How to force a thread to stop

Wed Jul 26 16:33:19 EDT 2006

bryanjugglercryptographer at yahoo.com wrote:
> Carl J. Van Arsdall wrote:
>   
>> bryanjugglercryptographer at yahoo.com wrote:
>>     
>>> Carl J. Van Arsdall wrote:
>>>
>>> I don't get what threading and Twisted would to do for
>>> you. The problem you actually have is that you sometimes
>>> need terminate these other process running other programs.
>>> Use spawn, fork/exec* or maybe one of the popens.
>>>
>>>       
>> I have a strong need for shared memory space in a large distributed
>> environment.
>>     
>
> Distributed shared memory is a tough trick; only a few systems simulate
> it.
>   
Yea, this I understand, maybe I chose some poor words to describe what I 
wanted. I think this conversation is getting hairy and confusing so  I'm 
going to try and paint a better picture of what's going on.  Maybe this 
will help you understand exactly what's going on or at least what I'm 
trying to do, because I feel like we're just running in circles.  After 
the detailed explanation, if threads are the obvious choice or not, it 
will be much easier to pick apart what I need and probably also easier 
for me to see your point... so here goes... (sorry its long, but I keep 
getting dinged for not being thorough enough).

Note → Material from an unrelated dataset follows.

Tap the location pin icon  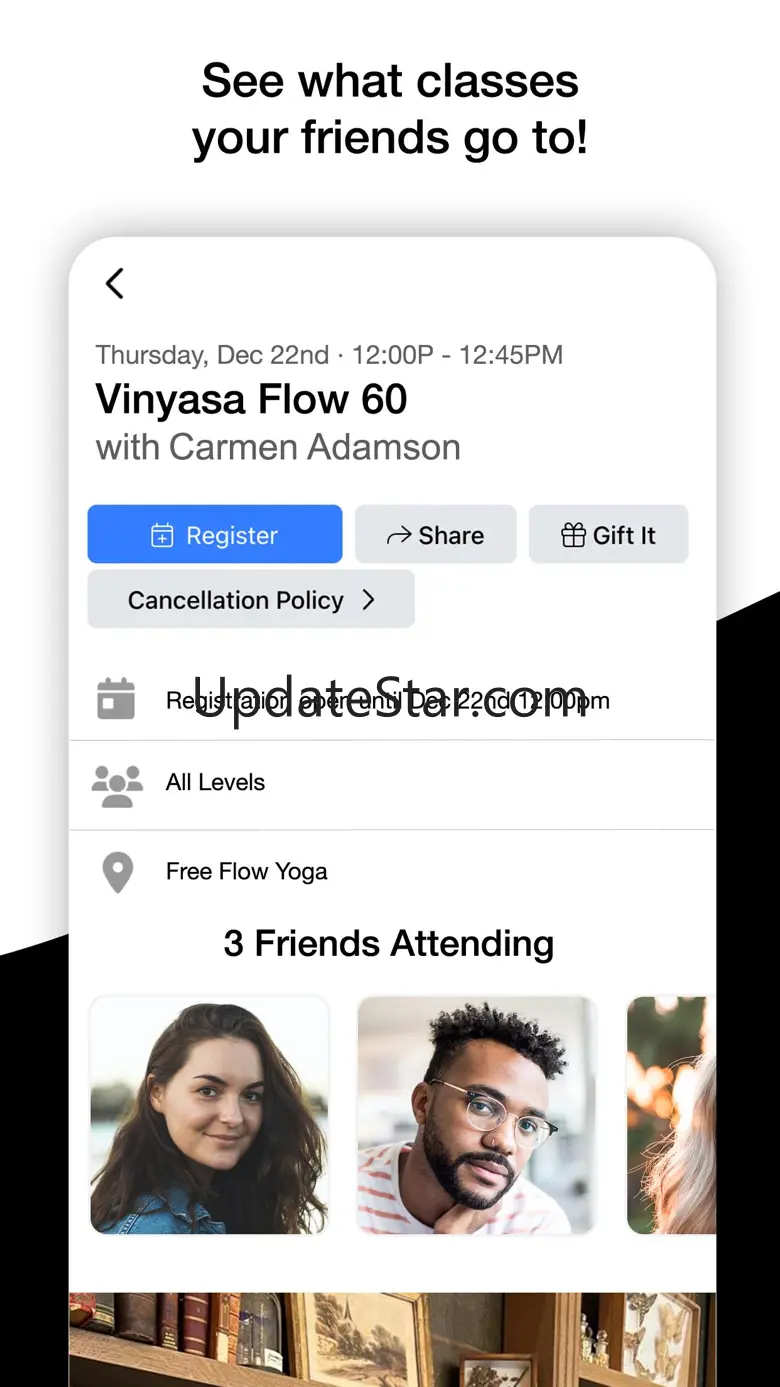tap(118, 872)
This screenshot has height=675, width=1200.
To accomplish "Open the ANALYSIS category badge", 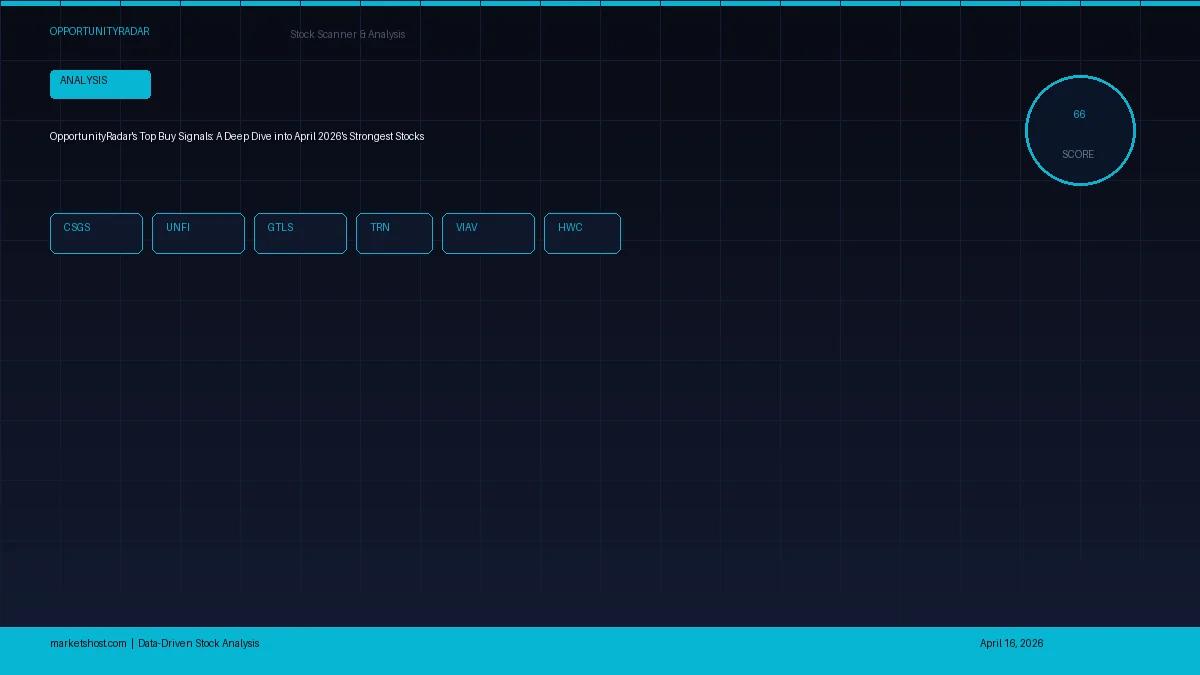I will click(100, 84).
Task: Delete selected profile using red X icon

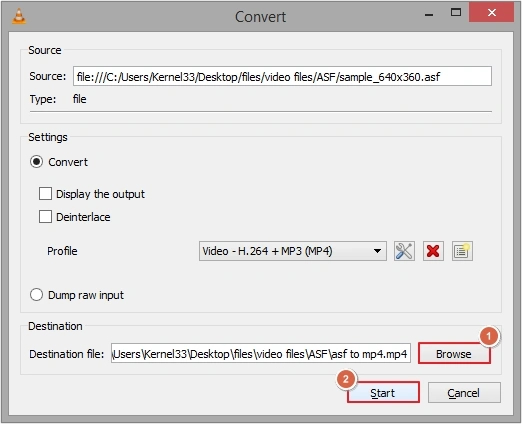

So, I have a distributed build system.  The system is tasked with 
building a fairly complex set of packages that form a product.  The 
system needs to build these packages for 50 architectures using cross 
compilation as well as support for 5 different hosts.  Say there are 
also different versions of this with tweaks for various configurations, 
so in the end I might be trying to build 200+ different things at once.  
I have a computing farm of 40 machines to do this for me..  That's the 
high-level scenario without getting too detailed.  There are also 
subsystems that help us manage the machines and things, I don't want to 
get into that, I'm going to try to focus on a scenario more abstract 
than cluster/resource management stuff.

Alright, so manually running builds is going to be crazy and 
unmanageable.  So what the people who came before me did to manage this 
scenario was to fork on thread per build.  The threads invoke a series 
of calls that look like

os.system(ssh <host> <command>)

or for more complex operations they would just spawn a process that ran 
another python script)

os.system(ssh <host> <script>)

The purpose behind all this was for a couple things:

   * The thread constantly needed information about the state of the 
system (for example we don't want to end up building the same 
architecture twice)
   * We wanted a centralized point of control for an entire build
   * We needed to be able to use as many machines as possible from a 
central location.

Python threads worked very well for this.  os.system behaves a lot like 
many other IO operations in python and the interpreter gives up the 
GIL.  Each thread could run remote operations and we didn't really have 
any problems.  There wasn't much of a need to do fork, all it would have 
done is increased the amount of memory used by the system.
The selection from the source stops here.